Au moment où ces lignes sont écrites, le nombre de demandeurs d’emploi sans activité vient de dépasser les trois millions en France, presque 4,5 millions de personnes étant à la recherche d’un emploi. Les travaux pionniers du sociologue Lazarsfeld et de ses collègues ont montré, dès les années 1930, à partir de l’étude portant sur les effets de la fermeture des usines de la petite ville autrichienne de Marienthal1, combien le chômage bouleversait les identités des personnes et les rythmes sociaux, constituant comme l’écrit Bourdieu, une véritable « expérience de la déréliction ». Dans des sociétés « fondées sur le travail », ainsi que les dénomme Habermas, dans lesquelles l’occupation d’un emploi et la réalisation d’un travail sont devenues une norme, la privation de travail constitue, comme les travaux de Baudelot et Gollac2 l’ont confirmé, une source de malheur et de décohésion sociale. Ce qui explique pourquoi chaque crise s’accompagne à la fois d’un « oubli » de la question du travail, de son contenu et de ses conditions, au détriment d’un raisonnement quantitatif en termes d’emploi et d’un retour des réflexions sur le caractère anthropologiquement absolument nécessaire du travail.

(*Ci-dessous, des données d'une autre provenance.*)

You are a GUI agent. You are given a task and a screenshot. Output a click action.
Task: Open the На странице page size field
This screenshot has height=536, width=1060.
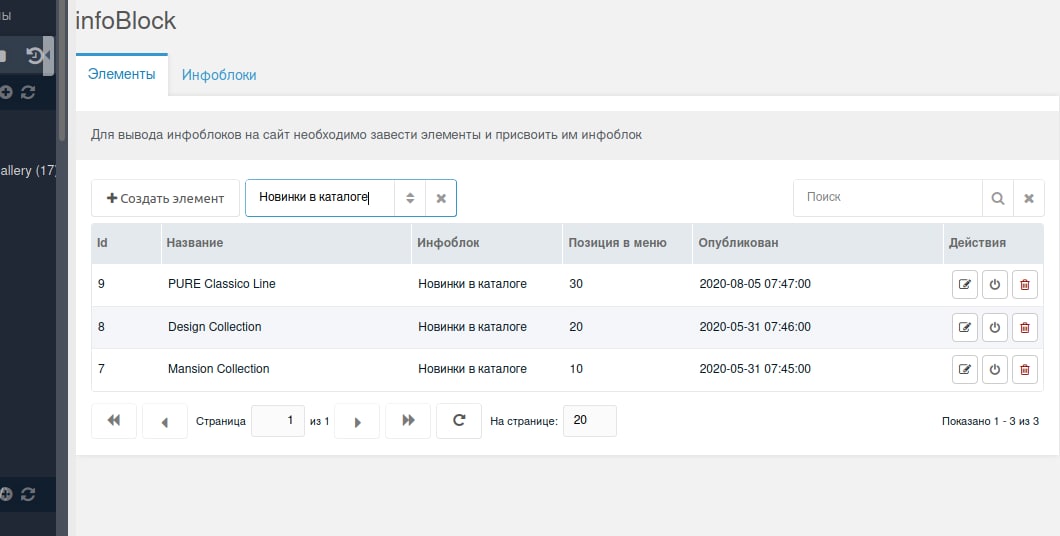(x=589, y=420)

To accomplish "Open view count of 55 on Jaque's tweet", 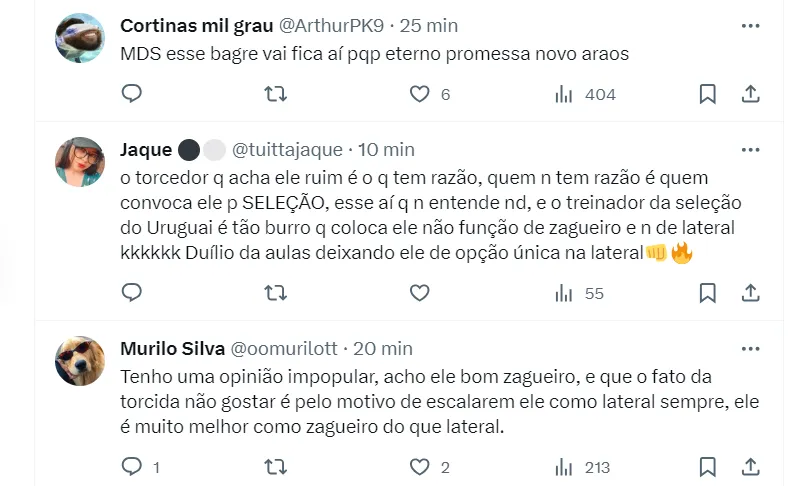I will pyautogui.click(x=564, y=293).
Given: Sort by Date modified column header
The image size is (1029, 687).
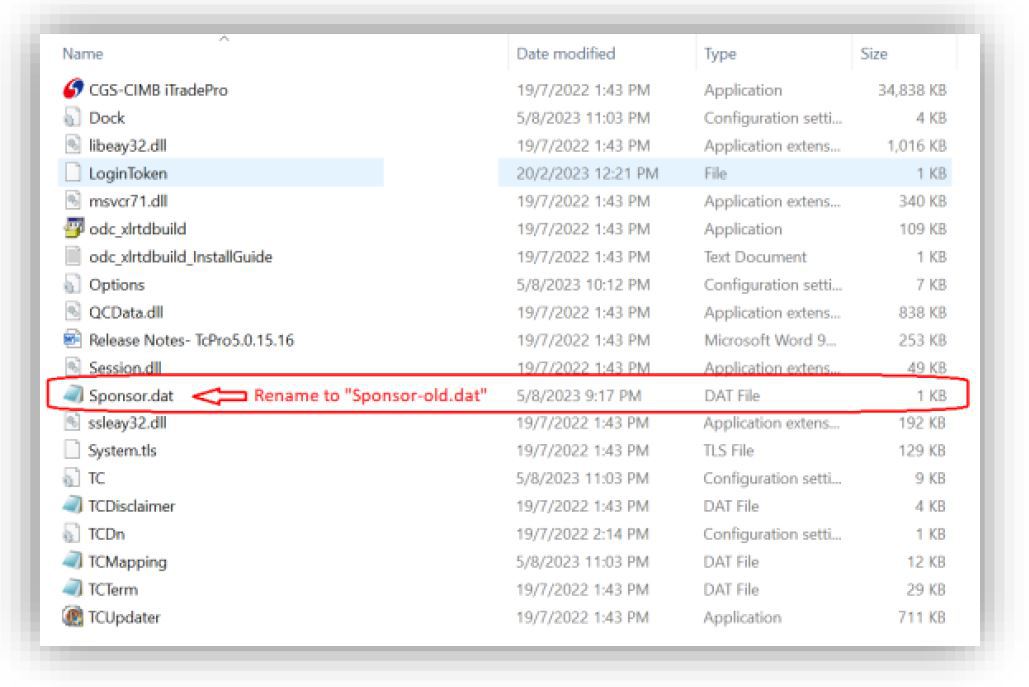Looking at the screenshot, I should pos(565,54).
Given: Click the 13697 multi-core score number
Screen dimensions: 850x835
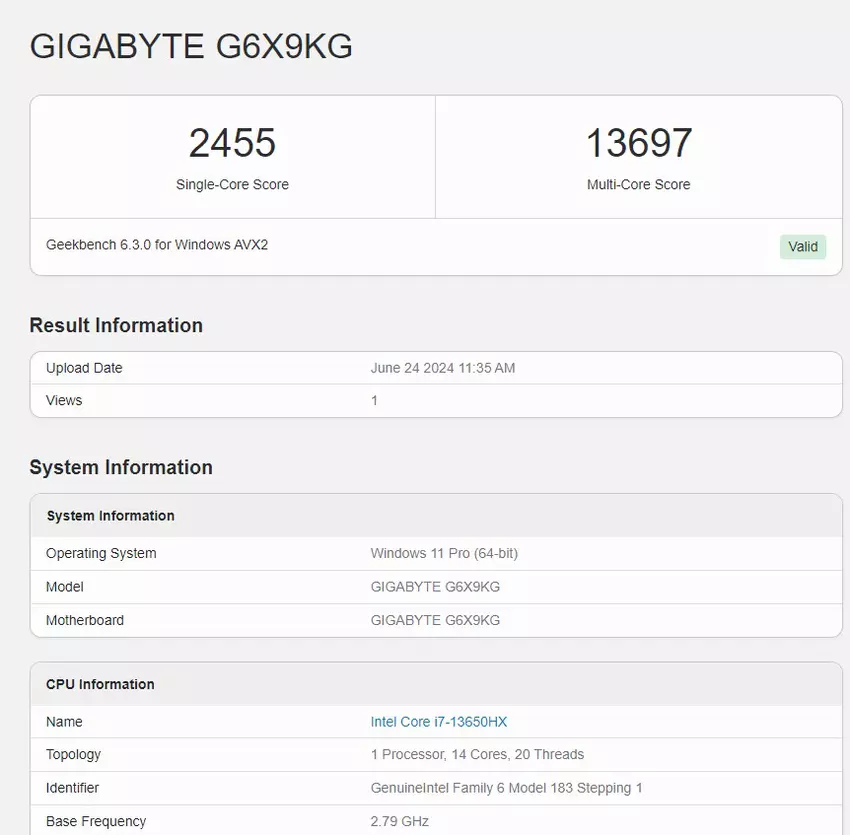Looking at the screenshot, I should point(638,143).
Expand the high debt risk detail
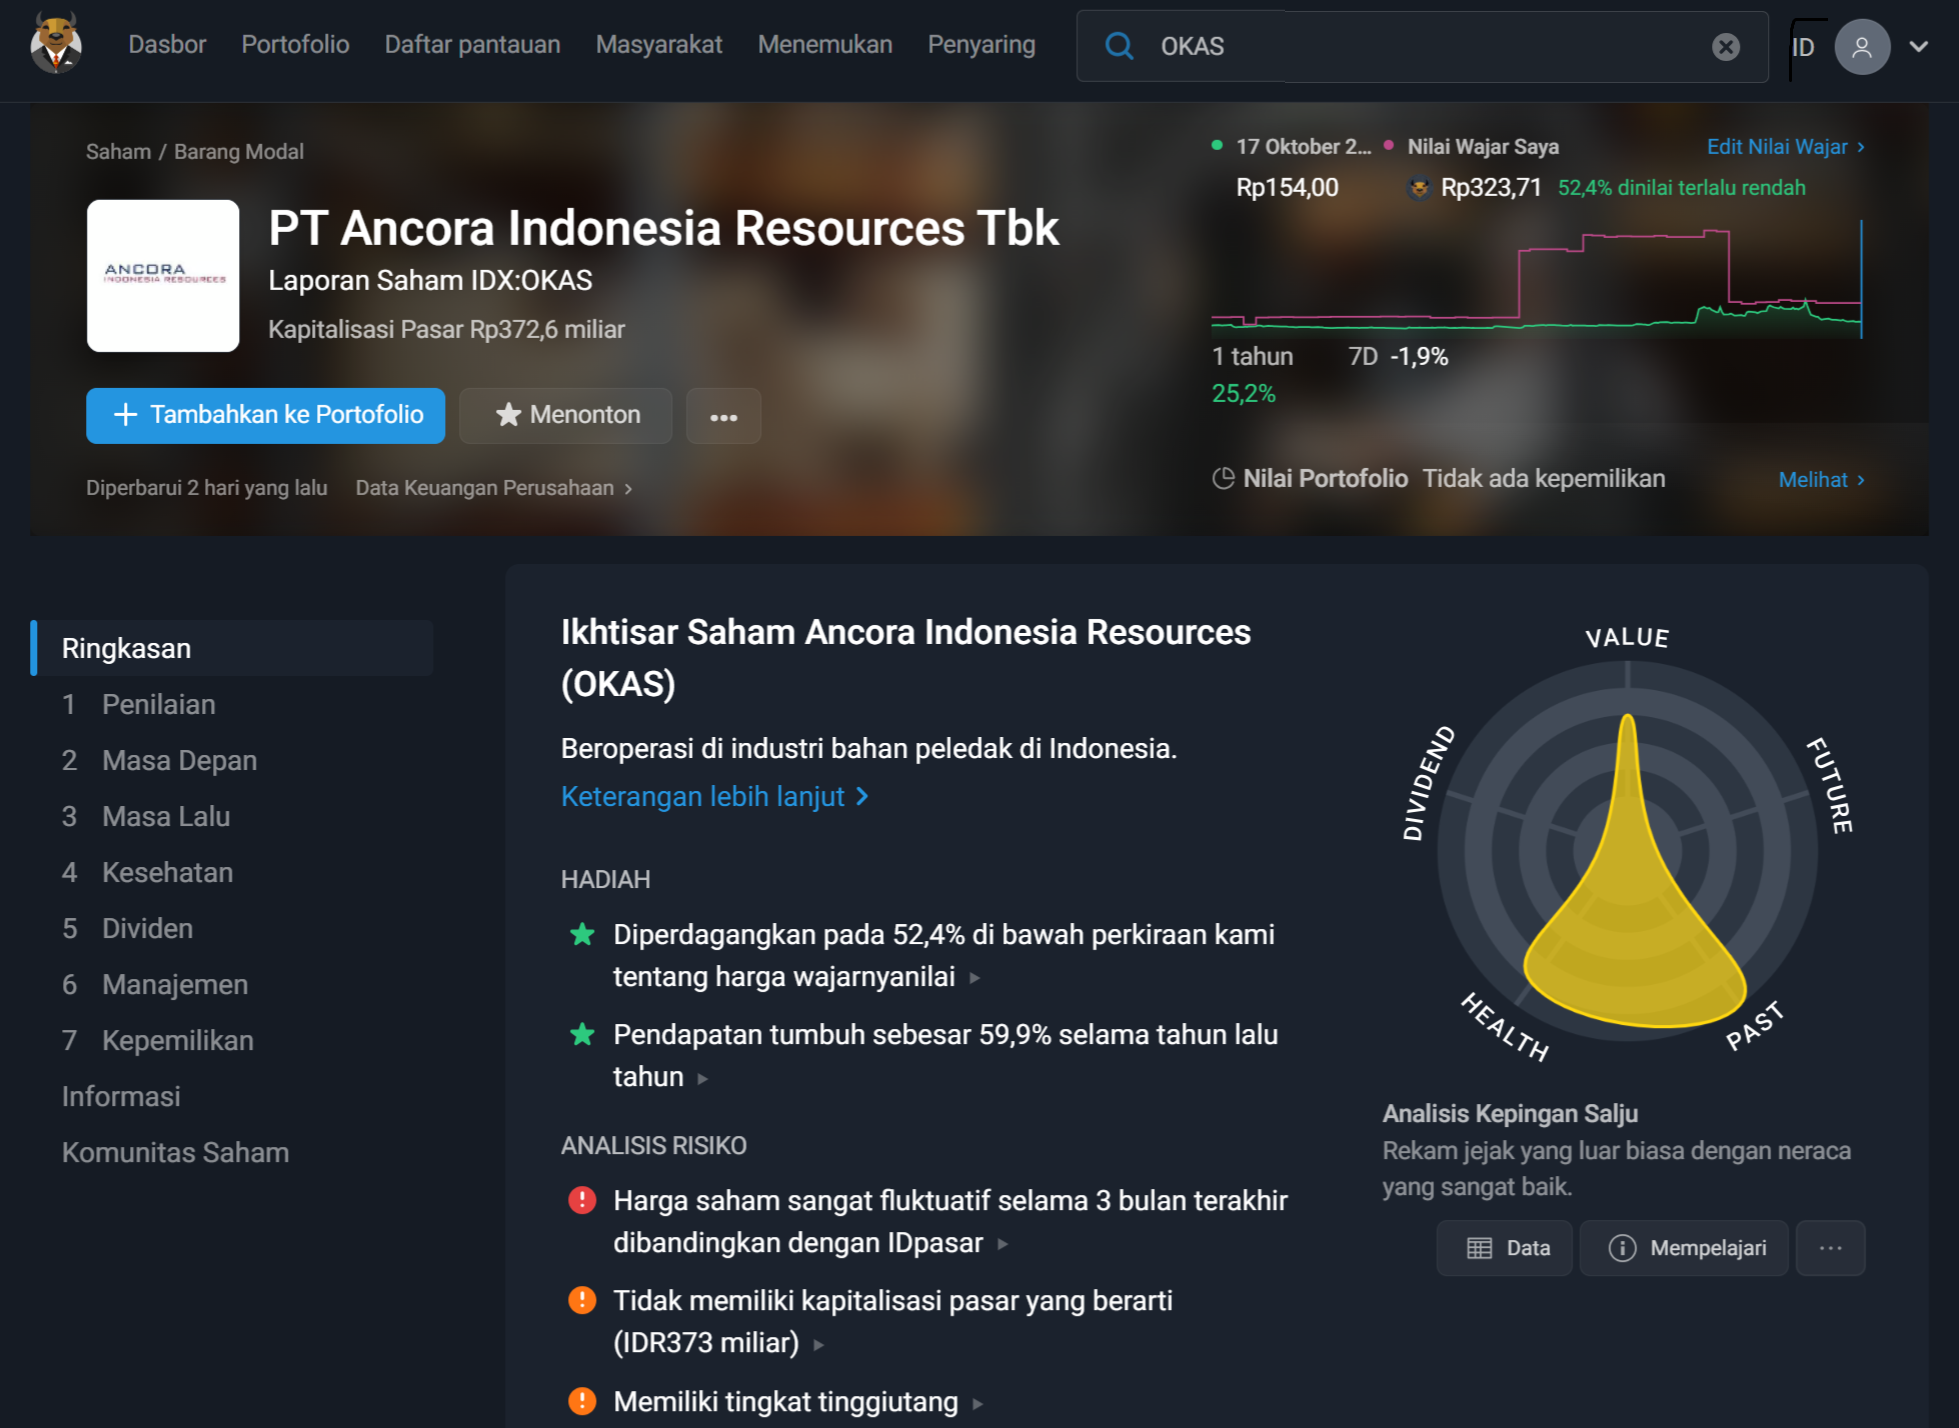The image size is (1959, 1428). [x=976, y=1403]
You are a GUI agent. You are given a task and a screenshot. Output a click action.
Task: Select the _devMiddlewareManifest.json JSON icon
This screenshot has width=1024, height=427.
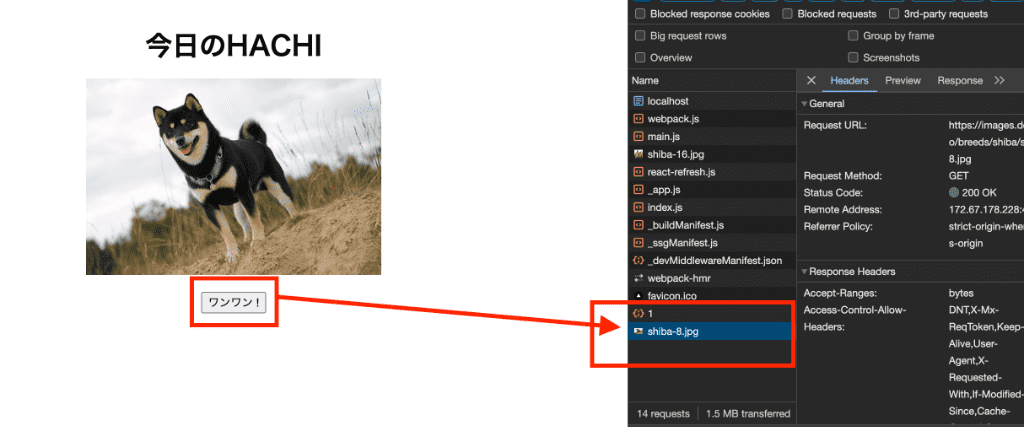(x=638, y=261)
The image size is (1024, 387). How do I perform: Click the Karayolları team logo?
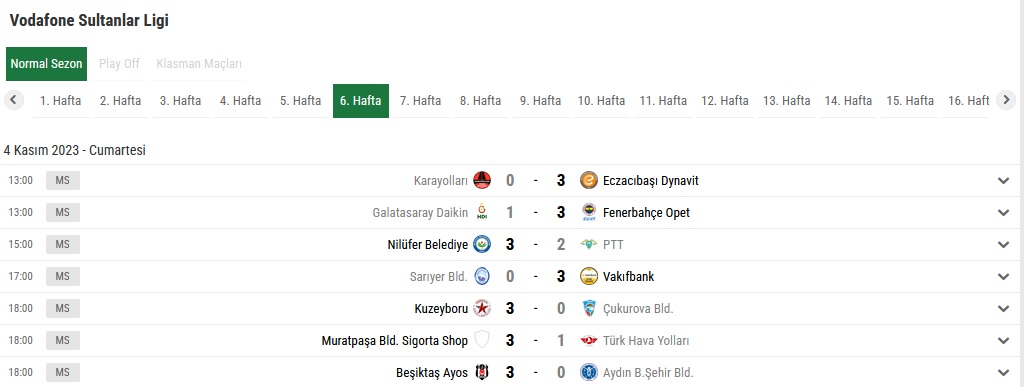click(482, 180)
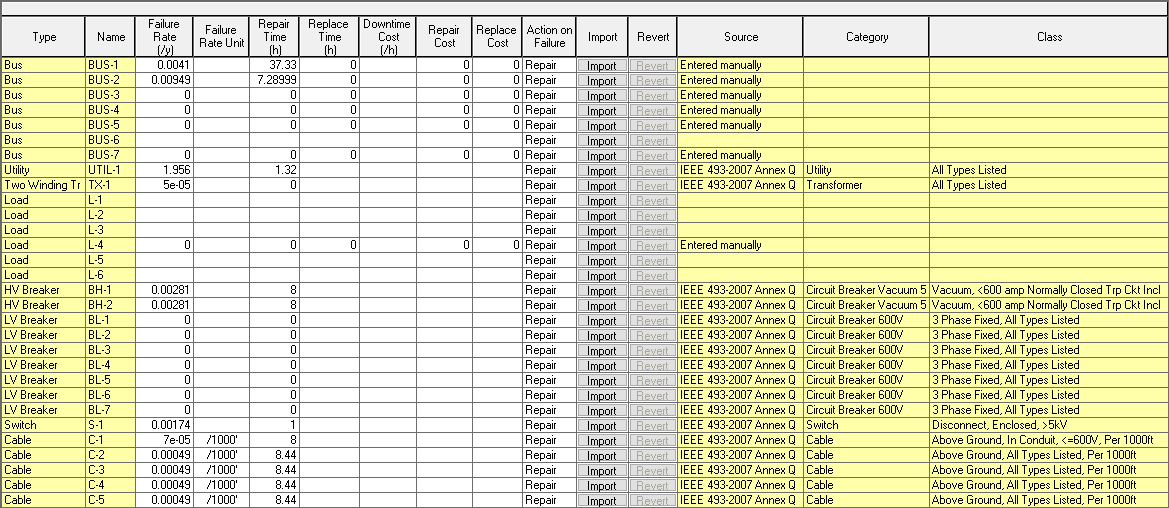Click Import button for BUS-1 row
This screenshot has height=508, width=1169.
[602, 66]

C’est bien ce qui s’était passé lors de la grande crise du début des années 1990, qui avait vu le taux de chômage atteindre des niveaux jamais connus. C’est à ce moment que se sont développées en France, dix ans après l’Allemagne, des analyses qui donnèrent lieu à ce faux débat sur « la fin du travail ». Et pourtant, dans les années 1980, les sociologues et anthropologues français avaient accumulé, à la suite des Allemands, un matériel impressionnant : lancement par Maurice Godelier d’un programme de recherche sur les représentations du travail ; article fondateur de Marie-Noëlle Chamoux3, anthropologue, sur la catégorie de travail, dans la lignée des recherches de Jean Pierre Vernant4 ; affirmation par Michel Freyssenet, en ouverture des réflexions du colloque du Pirrtem que le travail est une « invention » récente, une catégorie historique ; médiatisation des travaux de Gorz opposant le travail hétéronome et le travail autonome ; retour sur les thèses des « dégâts du progrès ». Le milieu des années 1990 vit ces analyses réduites à un débat mal engagé sur la valeur à accorder au travail. On en vint à se jeter à la figure des chiffres qui montraient que les personnes étaient toujours attachées à la « valeur travail » et à ouvrir la voie aux débats nauséabonds et inutiles qui se développèrent pendant toutes les années où se mit en place la réduction du temps de travail. Les campagnes présidentielles de 2007 et de 2012 mirent la question de la dégradation de la valeur travail au centre de leurs plateformes politiques et la réhabilitation de la valeur travail devint un nouveau mot d’ordre. Des commissions se réunirent pour soutenir que certes le travail faisait souffrir mais qu’il n’était pas une souffrance. On oublia durant toutes ces années le fait que la notion de travail était non stabilisée et historique et que ses différentes dimensions étaient profondément contradictoires. Revenons-y un instant.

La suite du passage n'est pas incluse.